Task goal: If a line in the listing below includes the word "agent", pick it out.
-- Recorded data follows --
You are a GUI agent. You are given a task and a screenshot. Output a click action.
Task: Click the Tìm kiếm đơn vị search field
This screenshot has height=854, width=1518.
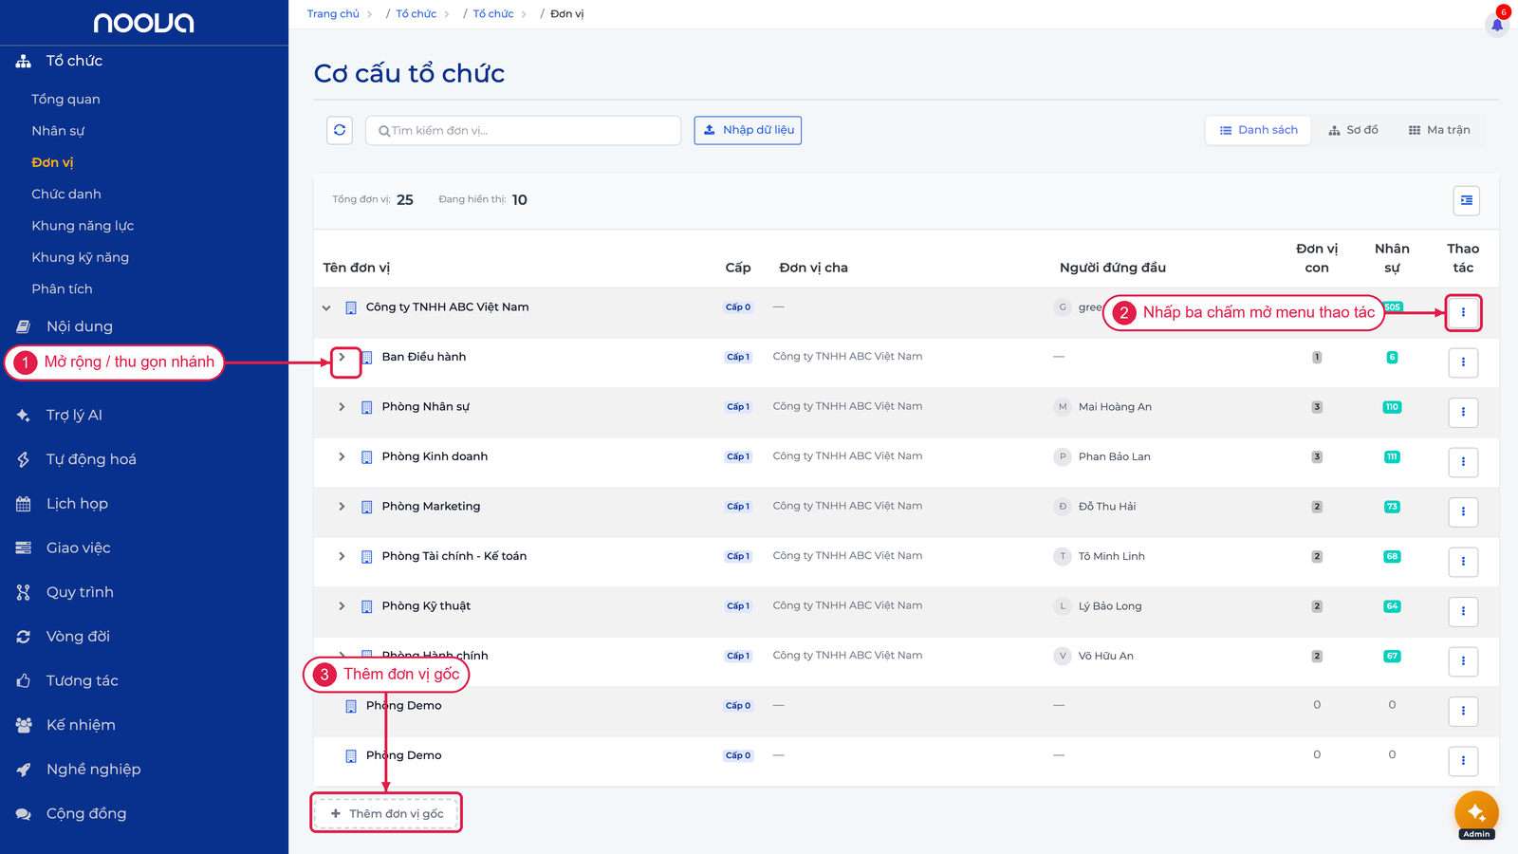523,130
-- Recorded data concluded --
-- Recorded data follows --
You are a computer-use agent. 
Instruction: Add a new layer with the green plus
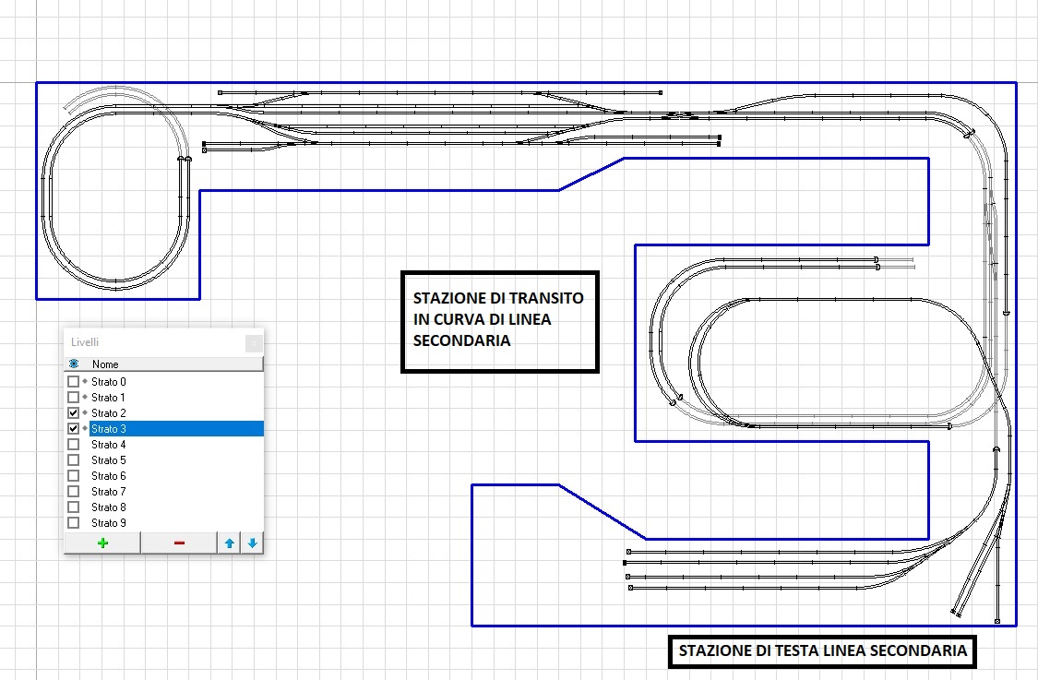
-- Recorded data concluded --
-- Recorded data follows --
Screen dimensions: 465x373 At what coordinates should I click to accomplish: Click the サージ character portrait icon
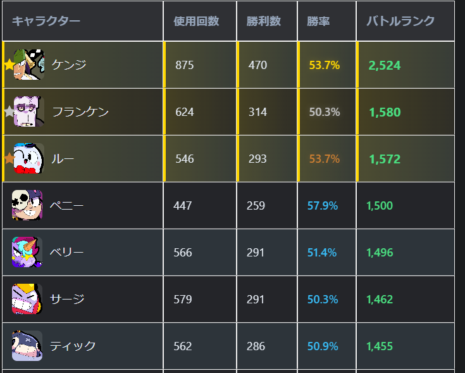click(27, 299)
-- Recorded data concluded --
Task output:
You are a GUI agent. You are given a task and a screenshot. Output a click action.
You are a computer-use agent. 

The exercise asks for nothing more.